Publicado na versão eletrônica no sítio do JB On Line (http:\\www.jbonline.com.br), bem como na versão impressa no Jornal do Brasil, caderno Internacional, Rio de Janeiro, RJ, Brasil, 22 de outubro de 2006.
Londres – Por muitos anos, sofreram os países em desenvolvimento, inclusive o Brasil, com a depreciação dos preços das mercadorias agrícolas. As razões dessa anomalia eram originárias principalmente nos subsídios agrícolas praticados pelas principais economias, notadamente nos Estados Unidos da América (EUA), União Européia (EU), Japão e Suiça. De fato, enquanto os países desenvolvidos alardeavam com hipocrisia as virtudes do livre comércio praticavam eles, em realidade, trocas administradas.
O descalabro chegou a tal ponto que os EUA deixaram de ser uma economia de mercado no setor agrícola e alguns de seus programas ilegais de subsídios (face ao direito internacional), ao garantir preços mínimos aos produtores domésticos, causavam o aviltamento dos valores de mercado. Dentre os muitos efeitos nefastos das políticas de subsídios está a propagação da miséria, nos países em desenvolvimento, e a penalização do consumidor e do contribuinte, nos países desenvolvidos.

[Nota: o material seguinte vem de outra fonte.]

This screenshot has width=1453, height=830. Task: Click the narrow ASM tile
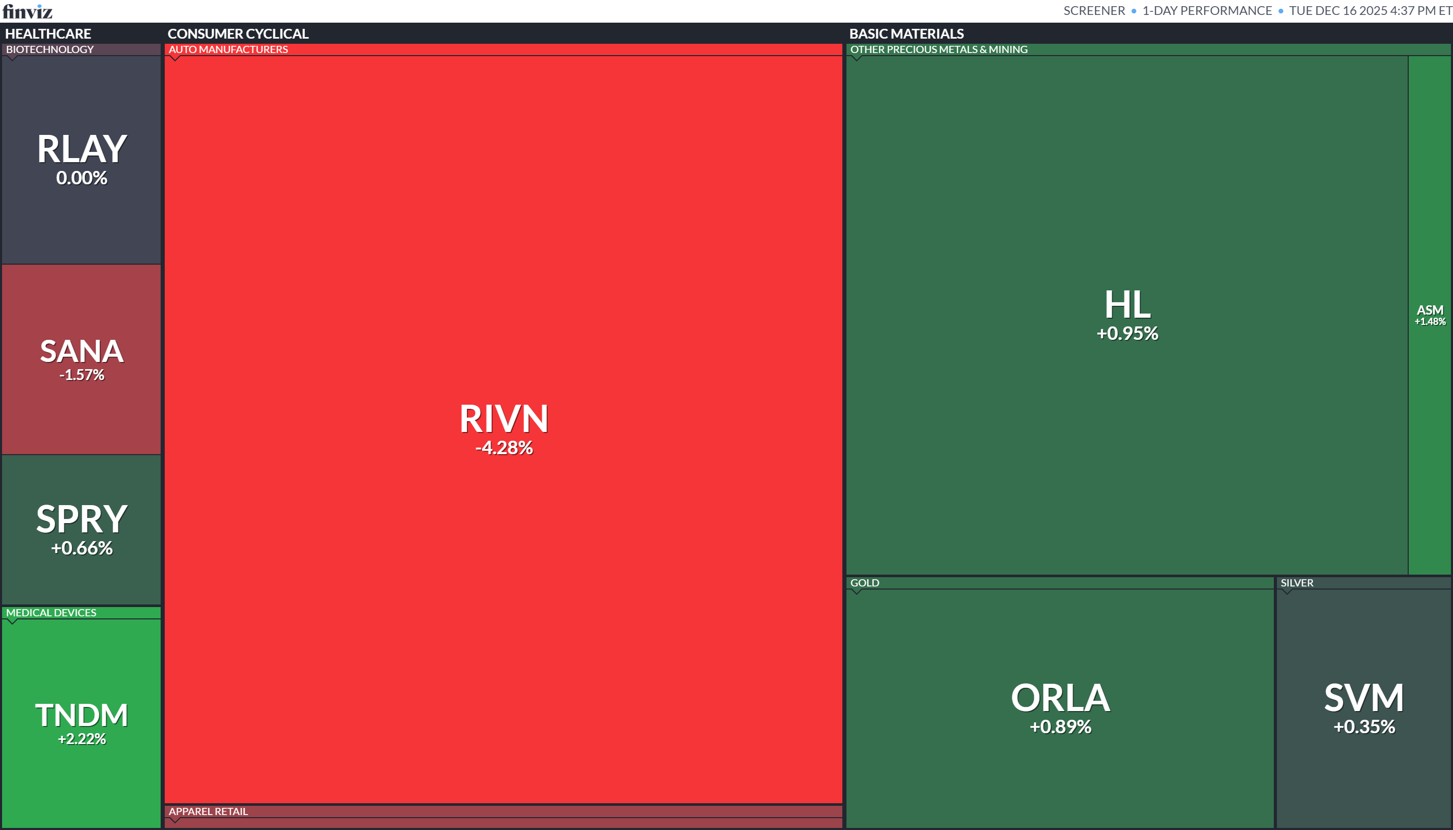point(1429,315)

Ao contrário do que se poderia imaginar, não foi o regime multilateral do comércio, hoje capitaneado pela Organização Mundial do Comércio (OMC), a liberalizar as trocas agrícolas e promover a recuperação dos preços das mercadorias do campo, mas sim a crise energética e as medidas necessárias para minimizar o seu impacto econômico e também ambiental. A OMC continua a servir aos países ricos e a promover sua prosperidade seletiva.
Assim, em primeiro lugar foi a valorização desmedida do preço do petróleo, causada em parte pela instabilidade política em muitas das áreas produtoras, que levou muitos países a seguir a liderança do Brasil na área da bioenergia, obtida por iniciativas que datam de há décadas e foram causadas pela escassez do produto em nosso país. A UE, por exemplo, promulgou uma diretiva neste ano determinando que, até 2010 o combustível utilizado nas estradas do bloco deverá prover, em 5.75%, da biomassa.
A França, por sua vez, aumentou sua meta respectiva para 7%, que pretende atender apenas com a produção doméstica. Igualmente, a Alemanha tem metas mais ambiciosas que as estabelecidas pela UE. Nos EUA, a Califórnia também almeja resultados semelhantes até 2010. Contudo, muitos países não têm os recursos naturais (terra, água e clima) para uma grande expansão de sua atividade agrícola de tal maneira a atingir metas de impacto.
Curiosamente, portanto, parece que o problema dos subsídios agrícolas, que se agrava constantemente desde a criação do regime multilateral do comércio, em 1947, poderia estar caminhando para uma resolução, já que os países que o praticam, como a UE e os EUA, poderão destinar sua produção para a matriz energética, ao invés de jogá-la nos mercados de consumo alimentar. Esse destino contribuiria para a correção dos preços para maior, ao mesmo tempo em que permitiria o maior acesso das mercadorias agrícolas de produção estrangeira.
Um outro fator que está a contribuir para o aumento dos preços dos produtos do campo é o aumento do consumo interno na República Popular da China, gerado por seu consistente crescimento econômico, e com o total desgravamento das importações a partir deste ano, conforme compromisso assumido no acordo de acessão à OMC, e à expressiva diminuição crescente da participação do setor agrícola no PIB do país.
Tal situação tende a beneficiar grandemente o Brasil, país com tradição no agronegócio, dotado de abundante oferta de terra e de água, com bom clima e disponibilidade de mão de obra. Mais ainda, nosso país desenvolveu uma tecnologia avançada para o processamento energético de biomassa, que foi absorvida já em grande parte do território nacional. Esse patamar poderá servir para ulteriores desenvolvimentos tecnológicos, que poderão ser partilhados comercialmente com outros países.
A oportunidade que se apresenta é extraordinária e poderá ser responsável por um enorme surto de crescimento nacional, com aumento generalizado da renda privada e da arrecadação pública. A dimensão dessa oportunidade, contudo, requer um acurado planejamento governamental, com metas de produção e investimentos de infra-estrutura necessários a viabilizar a comercialização nacional e internacional das mercadorias produzidas no país. Seria uma tragédia deixá-la passar.